Much information on the quipus comes from a letter of the Peruvian Felipe Guaman Poma de Ayala to the King of Spain, written about eighty years after the Spanish conquest of the Incas. This remarkable letter contains 1179 pages and there are several drawings which show quipus. A fascinating aspect of one of these drawing is a picture of a counting board in the bottom left hand corner of one of them. This is called the yupana and is presumed to be the counting board of the Incas.
This is what the yupana looked like.
Interpretations of how this counting board, or Peruvian abacus, might have been used have been given by several authors, see for example  and . However some historians are less certain that this really is a Peruvian abacus. For example  in which the authors write:-
It is unclear from Poma's commentary whether it is his version of a device associated with Spanish activities analogous to those of the person depicted or whether he is implying its association with the Incas. In either case, his commentary makes interpretation of the configuration and the meaning of the unfilled and filled holes highly speculative.

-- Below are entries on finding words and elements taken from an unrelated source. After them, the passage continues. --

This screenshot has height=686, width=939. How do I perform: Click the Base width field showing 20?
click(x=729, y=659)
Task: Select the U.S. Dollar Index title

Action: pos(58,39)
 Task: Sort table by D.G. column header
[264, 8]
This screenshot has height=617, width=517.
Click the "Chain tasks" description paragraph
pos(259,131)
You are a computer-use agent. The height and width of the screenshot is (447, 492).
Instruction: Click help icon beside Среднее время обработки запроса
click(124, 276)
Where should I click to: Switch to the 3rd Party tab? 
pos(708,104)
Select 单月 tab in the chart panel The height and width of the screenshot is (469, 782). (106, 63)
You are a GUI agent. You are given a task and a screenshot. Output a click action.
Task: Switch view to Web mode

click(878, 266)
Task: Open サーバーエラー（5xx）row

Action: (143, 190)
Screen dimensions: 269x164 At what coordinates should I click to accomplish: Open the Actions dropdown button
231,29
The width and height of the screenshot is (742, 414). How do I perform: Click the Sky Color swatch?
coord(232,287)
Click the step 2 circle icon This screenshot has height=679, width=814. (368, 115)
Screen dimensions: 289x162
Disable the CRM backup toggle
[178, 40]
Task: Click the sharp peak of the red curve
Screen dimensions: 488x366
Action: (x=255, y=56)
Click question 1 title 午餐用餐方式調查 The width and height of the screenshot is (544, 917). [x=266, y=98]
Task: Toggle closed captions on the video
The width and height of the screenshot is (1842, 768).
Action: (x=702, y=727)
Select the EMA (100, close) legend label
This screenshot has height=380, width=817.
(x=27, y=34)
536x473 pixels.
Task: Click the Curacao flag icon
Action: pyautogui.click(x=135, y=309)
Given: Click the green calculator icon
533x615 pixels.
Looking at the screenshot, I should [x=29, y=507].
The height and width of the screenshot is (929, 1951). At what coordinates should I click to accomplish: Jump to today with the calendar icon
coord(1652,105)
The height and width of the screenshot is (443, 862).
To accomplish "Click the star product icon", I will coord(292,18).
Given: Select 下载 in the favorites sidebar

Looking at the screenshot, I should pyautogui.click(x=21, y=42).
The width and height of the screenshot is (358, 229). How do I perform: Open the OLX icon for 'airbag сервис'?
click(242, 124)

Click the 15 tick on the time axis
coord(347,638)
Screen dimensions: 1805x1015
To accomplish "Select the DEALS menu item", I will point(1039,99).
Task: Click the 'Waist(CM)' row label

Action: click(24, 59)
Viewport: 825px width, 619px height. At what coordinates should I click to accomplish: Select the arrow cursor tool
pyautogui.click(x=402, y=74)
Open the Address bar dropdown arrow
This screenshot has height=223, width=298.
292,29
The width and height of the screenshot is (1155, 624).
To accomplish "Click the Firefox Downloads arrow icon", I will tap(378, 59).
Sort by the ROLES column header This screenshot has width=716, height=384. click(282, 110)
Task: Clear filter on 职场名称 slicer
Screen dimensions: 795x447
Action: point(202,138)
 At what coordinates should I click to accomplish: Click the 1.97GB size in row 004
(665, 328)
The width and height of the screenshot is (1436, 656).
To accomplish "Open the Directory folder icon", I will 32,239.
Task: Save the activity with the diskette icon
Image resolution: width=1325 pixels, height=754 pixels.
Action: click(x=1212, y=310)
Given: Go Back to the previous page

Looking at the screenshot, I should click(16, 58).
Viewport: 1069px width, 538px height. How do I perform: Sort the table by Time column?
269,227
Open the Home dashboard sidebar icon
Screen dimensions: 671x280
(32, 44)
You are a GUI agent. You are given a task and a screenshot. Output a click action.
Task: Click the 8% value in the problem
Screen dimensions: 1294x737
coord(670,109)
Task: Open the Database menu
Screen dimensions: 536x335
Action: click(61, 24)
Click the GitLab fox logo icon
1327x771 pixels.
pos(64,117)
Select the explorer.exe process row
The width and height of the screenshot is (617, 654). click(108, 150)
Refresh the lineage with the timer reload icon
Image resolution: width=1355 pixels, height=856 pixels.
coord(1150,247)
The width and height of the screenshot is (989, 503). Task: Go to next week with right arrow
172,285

It is a difficult task to gain further insights into the mathematical understanding of the Incas. The book  by Urton is interesting for it examines the concept of number as understood by the Inca people. As one might expect, their concept of number was a very concrete one, unlike our concept of number which is a highly abstract one (although this is not really understood by many people). The concrete way of conceiving numbers is illustrated by different words used when describing properties of numbers. One example given in  is that of even and odd numbers. Now the ideas of an even number, say, relies on having an abstract concept of number which is independent of the objects being counted. However, the Peruvian languages had different words which applied to different types of objects. For example separate words occur for the idea of :-
... the two together that make a pair ...
... the one together with its mate ...
... two - in reference to one thing that is divided into two parts ...
... a pair of two separate things bound intimately together, such as two bulls yoked together for ploughing ...
This is a fascinating topic and one which deserves much further research. One wonders whether the Incas applied their number system to solve mathematical problems. Was it merely for recording? If the yupana really was an abacus then it must have been used to solve problems and this prompts the intriguing question of what these problems were. A tantalising glimpse may be contained in the writings of the Spanish priest José de Acosta who lived among the Incas from 1571 to 1586. He writes in his book Historia Natural Moral de las Indias which was published in Madrid in 1596:-
To see them use another kind of calculator, with maize kernels, is a perfect joy. In order to carry out a very difficult computation for which an able computer would require pen and paper, these Indians make use of their kernels. They place one here, three somewhere else and eight, I know not where. They move one kernel here and there and the fact is that they are able to complete their computation without making the smallest mistake. as a matter of fact, they are better at practical arithmetic than we are with pen and ink. Whether this is not ingenious and whether these people are wild animals let those judge who will! What I consider as certain is that in what they undertake to do they are superior to us.
What a pity that de Acosta did not have the mathematical skills to give a precise description which would have allowed us to understand this method of calculation by the Incas.